▶

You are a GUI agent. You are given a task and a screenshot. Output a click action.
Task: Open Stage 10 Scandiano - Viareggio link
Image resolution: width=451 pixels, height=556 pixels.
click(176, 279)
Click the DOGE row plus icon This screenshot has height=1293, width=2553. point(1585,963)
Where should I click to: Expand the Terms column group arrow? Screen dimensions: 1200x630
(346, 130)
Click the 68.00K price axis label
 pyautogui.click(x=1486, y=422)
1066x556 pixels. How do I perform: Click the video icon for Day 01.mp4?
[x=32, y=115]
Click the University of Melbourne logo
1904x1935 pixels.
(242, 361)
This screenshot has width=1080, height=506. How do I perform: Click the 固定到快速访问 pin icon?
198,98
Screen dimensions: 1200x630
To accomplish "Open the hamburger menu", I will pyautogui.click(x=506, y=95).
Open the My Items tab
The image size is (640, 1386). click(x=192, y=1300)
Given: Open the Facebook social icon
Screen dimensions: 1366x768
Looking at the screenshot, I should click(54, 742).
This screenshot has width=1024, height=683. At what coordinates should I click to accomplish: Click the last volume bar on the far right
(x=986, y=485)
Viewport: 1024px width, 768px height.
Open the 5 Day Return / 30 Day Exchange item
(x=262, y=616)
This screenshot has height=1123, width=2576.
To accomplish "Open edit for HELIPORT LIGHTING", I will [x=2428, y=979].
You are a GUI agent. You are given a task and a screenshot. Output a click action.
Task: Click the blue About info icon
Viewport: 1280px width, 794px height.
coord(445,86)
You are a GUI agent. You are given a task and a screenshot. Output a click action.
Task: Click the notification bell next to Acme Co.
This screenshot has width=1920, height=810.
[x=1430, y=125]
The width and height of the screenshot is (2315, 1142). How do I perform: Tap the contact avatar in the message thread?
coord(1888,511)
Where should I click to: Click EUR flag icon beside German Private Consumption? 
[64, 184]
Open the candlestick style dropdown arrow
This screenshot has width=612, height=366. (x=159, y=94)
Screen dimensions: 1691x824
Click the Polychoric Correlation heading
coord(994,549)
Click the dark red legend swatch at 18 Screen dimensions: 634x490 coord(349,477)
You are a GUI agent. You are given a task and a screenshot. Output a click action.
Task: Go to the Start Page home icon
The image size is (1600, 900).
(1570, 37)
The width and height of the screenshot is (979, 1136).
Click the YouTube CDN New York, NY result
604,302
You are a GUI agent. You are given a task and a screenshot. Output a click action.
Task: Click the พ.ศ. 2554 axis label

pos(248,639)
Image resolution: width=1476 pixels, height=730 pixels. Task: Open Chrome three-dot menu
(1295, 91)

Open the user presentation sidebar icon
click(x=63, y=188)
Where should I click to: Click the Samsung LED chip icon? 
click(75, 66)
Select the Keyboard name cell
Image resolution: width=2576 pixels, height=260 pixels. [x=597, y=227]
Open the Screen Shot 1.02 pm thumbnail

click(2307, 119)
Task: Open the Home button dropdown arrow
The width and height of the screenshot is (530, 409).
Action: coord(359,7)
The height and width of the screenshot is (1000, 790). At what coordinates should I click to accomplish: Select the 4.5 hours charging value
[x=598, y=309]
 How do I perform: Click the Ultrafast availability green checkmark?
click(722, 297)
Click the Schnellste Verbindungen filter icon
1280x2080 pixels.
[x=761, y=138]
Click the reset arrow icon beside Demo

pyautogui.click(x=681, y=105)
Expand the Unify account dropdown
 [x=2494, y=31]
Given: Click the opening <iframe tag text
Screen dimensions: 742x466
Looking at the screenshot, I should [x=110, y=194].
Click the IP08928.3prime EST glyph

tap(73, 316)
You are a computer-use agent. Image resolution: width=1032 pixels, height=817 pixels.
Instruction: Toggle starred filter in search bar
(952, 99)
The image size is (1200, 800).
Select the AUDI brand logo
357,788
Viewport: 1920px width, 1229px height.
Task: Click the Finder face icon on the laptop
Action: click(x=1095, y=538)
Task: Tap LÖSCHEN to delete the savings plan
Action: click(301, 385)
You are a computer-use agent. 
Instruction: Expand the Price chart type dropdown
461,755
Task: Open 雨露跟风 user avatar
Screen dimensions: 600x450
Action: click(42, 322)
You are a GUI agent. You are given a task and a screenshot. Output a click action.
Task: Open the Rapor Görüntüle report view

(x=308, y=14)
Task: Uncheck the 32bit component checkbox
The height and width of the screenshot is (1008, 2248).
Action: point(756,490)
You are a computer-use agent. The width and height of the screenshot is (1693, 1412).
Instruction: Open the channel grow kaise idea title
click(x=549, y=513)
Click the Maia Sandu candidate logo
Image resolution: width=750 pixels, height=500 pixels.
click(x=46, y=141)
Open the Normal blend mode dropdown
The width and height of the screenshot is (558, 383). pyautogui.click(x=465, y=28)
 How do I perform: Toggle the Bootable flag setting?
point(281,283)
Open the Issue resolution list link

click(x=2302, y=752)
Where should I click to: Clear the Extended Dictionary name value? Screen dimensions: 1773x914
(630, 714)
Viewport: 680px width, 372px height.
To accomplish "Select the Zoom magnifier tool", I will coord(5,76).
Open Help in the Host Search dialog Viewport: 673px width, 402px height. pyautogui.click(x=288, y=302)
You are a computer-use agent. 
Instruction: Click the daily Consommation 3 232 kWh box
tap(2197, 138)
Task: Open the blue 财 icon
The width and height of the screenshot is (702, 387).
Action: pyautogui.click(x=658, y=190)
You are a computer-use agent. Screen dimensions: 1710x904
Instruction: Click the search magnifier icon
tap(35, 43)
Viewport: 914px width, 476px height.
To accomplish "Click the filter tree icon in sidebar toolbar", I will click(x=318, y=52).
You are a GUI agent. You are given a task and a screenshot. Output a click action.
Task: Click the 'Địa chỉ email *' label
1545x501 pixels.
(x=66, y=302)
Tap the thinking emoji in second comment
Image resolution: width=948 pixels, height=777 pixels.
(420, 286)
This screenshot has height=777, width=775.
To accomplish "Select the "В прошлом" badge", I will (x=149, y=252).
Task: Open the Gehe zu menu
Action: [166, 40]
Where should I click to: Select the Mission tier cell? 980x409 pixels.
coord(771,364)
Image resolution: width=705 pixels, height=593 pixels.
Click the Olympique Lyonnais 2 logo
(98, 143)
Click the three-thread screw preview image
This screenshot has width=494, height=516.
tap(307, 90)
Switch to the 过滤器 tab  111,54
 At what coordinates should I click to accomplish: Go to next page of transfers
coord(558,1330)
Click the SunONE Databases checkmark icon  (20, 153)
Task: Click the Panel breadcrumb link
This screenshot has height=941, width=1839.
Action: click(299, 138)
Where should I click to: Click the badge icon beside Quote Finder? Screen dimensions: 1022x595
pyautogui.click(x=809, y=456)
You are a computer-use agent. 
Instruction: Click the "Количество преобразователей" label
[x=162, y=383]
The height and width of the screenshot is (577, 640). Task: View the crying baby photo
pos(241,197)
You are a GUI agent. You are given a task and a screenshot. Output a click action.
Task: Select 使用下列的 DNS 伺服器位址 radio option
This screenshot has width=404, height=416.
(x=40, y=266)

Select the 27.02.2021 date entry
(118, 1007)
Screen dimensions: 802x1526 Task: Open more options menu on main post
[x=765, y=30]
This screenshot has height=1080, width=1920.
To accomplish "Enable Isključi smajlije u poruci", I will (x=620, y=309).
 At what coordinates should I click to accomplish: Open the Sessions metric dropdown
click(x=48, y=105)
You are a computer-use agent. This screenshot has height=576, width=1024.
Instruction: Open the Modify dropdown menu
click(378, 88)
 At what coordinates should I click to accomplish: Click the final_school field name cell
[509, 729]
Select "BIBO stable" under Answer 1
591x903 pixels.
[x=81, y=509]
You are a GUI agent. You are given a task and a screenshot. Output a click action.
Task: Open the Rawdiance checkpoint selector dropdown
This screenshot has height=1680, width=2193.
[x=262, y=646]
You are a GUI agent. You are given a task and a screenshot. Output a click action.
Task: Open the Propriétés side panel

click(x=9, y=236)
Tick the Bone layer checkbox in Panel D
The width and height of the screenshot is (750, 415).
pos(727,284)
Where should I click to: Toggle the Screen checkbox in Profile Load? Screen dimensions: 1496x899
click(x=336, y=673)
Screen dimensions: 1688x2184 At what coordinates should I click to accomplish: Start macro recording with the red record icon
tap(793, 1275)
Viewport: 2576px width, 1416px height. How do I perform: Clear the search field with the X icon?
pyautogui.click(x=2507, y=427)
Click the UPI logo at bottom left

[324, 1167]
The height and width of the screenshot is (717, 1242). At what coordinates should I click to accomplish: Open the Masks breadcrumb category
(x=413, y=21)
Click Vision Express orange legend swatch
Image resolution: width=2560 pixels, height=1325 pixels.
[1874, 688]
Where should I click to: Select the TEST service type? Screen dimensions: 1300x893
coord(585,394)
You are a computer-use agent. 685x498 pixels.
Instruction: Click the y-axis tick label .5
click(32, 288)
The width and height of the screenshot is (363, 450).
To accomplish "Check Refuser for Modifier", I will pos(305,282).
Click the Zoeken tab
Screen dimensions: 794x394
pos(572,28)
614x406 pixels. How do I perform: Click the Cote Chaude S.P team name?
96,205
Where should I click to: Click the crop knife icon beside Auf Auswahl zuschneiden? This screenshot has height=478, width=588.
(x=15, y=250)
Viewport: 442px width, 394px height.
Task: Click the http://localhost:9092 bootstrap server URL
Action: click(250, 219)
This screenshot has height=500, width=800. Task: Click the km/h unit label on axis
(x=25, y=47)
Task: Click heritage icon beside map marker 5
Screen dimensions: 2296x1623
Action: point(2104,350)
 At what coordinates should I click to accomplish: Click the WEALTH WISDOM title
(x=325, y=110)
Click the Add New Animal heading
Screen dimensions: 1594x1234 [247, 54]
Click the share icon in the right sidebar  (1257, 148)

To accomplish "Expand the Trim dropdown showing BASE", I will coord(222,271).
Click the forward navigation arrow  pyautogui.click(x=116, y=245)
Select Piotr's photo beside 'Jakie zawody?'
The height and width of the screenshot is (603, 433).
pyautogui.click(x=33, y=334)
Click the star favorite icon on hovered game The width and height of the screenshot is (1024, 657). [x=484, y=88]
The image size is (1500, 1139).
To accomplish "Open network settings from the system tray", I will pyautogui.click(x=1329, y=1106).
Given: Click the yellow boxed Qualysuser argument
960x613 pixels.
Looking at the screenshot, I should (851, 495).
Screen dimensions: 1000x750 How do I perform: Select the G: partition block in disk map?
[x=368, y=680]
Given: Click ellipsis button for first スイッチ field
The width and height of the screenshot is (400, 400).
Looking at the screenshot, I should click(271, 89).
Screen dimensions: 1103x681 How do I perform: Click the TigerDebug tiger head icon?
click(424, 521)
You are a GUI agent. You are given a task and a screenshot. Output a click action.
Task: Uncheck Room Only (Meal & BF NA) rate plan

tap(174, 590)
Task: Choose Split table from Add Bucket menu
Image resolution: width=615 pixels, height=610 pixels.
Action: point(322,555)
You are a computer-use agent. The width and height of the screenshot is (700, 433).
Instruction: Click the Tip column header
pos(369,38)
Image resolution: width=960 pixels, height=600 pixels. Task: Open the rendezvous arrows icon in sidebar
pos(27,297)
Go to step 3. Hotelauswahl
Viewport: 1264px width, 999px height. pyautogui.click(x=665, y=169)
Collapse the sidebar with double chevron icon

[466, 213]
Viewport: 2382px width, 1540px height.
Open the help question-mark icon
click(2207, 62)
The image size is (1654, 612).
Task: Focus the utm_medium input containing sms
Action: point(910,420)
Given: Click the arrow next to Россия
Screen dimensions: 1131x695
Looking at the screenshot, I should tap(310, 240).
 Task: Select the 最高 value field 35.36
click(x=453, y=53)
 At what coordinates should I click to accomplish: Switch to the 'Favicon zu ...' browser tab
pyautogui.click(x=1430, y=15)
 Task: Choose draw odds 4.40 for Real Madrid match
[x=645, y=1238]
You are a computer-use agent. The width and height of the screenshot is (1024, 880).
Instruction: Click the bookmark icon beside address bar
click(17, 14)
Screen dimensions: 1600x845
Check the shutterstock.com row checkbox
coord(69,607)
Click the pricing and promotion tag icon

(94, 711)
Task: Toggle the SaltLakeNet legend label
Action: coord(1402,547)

◀

## To be done:
Count the lines in the data above that contain the word "Uncheck", and reply with only that number.

## Solution for this problem:
2